1. Discriminatory Nationality Laws
As outlined in the Myanmar chapter, the statelessness of the Rohingya community is largely caused by ethnic discrimination embedded in the citizenship laws of Myanmar. The stateless status of Rohingya in India is further protracted by their discriminatory exclusion from the application of the Citizenship Amendment Act (2019). The Citizenship Amendment Act provides a pathway to Indian citizenship for ‘illegal migrants’ in India who belong to Hindu, Christian, Buddhist, Jain, Parsi and Christian faiths from Afghanistan, Bangladesh and Pakistan. Notably, persons of Islamic faith are excluded from the amendment, an act labelled by numerous commentators as being discriminatory on religious grounds.
The Citizenship Amendment Act further limits pathways to citizenship for persons of Muslim faith declared foreigners by the NRC process. The Passport Act (1967) also has implications for persons who are stateless or at the risk of becoming stateless. Section 6(2)(a) of the Act allows the issuing authority to refuse to issue a passport if the applicant is not a citizen of India or if the issuance of a passport will be against public interest. Section 12 of the Act prescribes the offenses and penalties for persons who are not citizens of India and who apply for a passport or obtain one by suppressing information about their nationality or hold forged passports or travel documents with imprisonment for a minimum of one year and a maximum of five years, with a fine. This Act also provides the designated customs officer the power to make arrests based on “reasonable suspicion” and conduct searches at any place and seize a passport or any travel document based on it. The implication of this provision is that a person suspected of being a stateless person residing in India or an undocumented migrant can face harassment, be arrested, sent to jail and be forced to pay a significant fine.
2. Lack of Legal Safeguards Against Childhood Statelessness
The citizenship laws of India do not address access to citizenship for foundlings or children born to stateless parents. Avenues to citizenship for children born to stateless persons could provide protection for children born to stateless refugees within India including the Rohingya from Myanmar. The lack of legal safeguards for stateless individuals remain persistent as India has not ratified either of the Conventions on Statelessness, which leaves the status of stateless persons unrecognized. Further, the law groups together all non-citizens, including stateless persons, refugees, and asylum seekers, as foreigners despite their needs being different from each other.
3. Citizenship Stripping
The history of the National Register of Citizens in Assam is politically complex and driven by ethnic and religious tension spanning back to the early 1900s. The first National Register of Citizens in Assam was undertaken in 1951, and through the modern process residents of Assam have to evidence their family lineage to Assam prior to 1971 (when Bangladesh gained independence from Pakistan) to be included in the registry of citizenship. In 2019, the final National Register of citizenship excluded 1.9 million residents from the list, essentially stripping them of their citizenship.

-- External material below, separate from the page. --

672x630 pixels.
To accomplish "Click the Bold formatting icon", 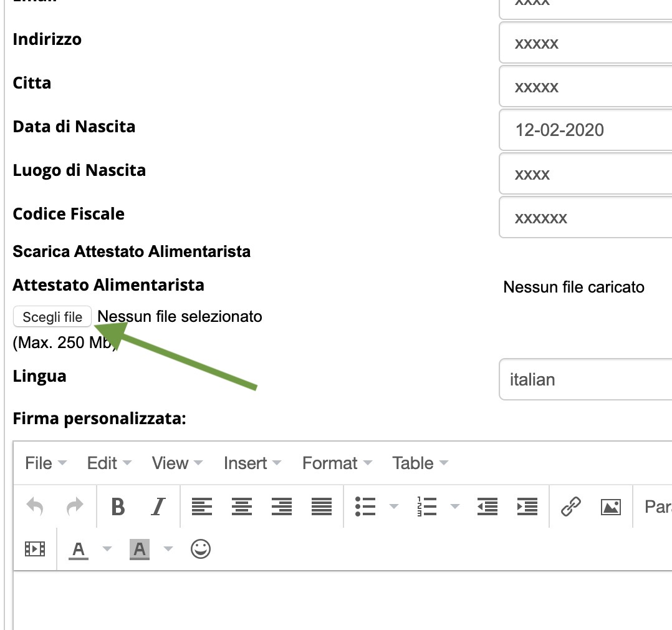I will coord(118,506).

Persons excluded from the National Register of Citizens must in turn apply to the government or Foreigners Tribunal to have their citizenship status verified, with those unable to verify their status as citizens rendered stateless. As noted above, between 2017 to 2022, 14,346 individuals have been deported from India with 32,381 individuals being declared as foreigners.
The right to appeal a decision given by the Foreigners Tribunal exists, as the individual can file an appeal to the High Courts and Supreme Court, respectively. However, the scope of judicial review in such cases was limited by the case of State of Assam v. Moslem Mandal (2013), where the High Court denied reviewing the fact-finding undertaken by the tribunals and limited themselves to reviewing apparent errors of law. It has been noted that the cases of citizenship involve gross fact-finding errors by investigating authorities and the lack of due process followed by Foreigner Tribunals results in a case where the scope of appeal in cases of citizenship deprivation becomes very narrow.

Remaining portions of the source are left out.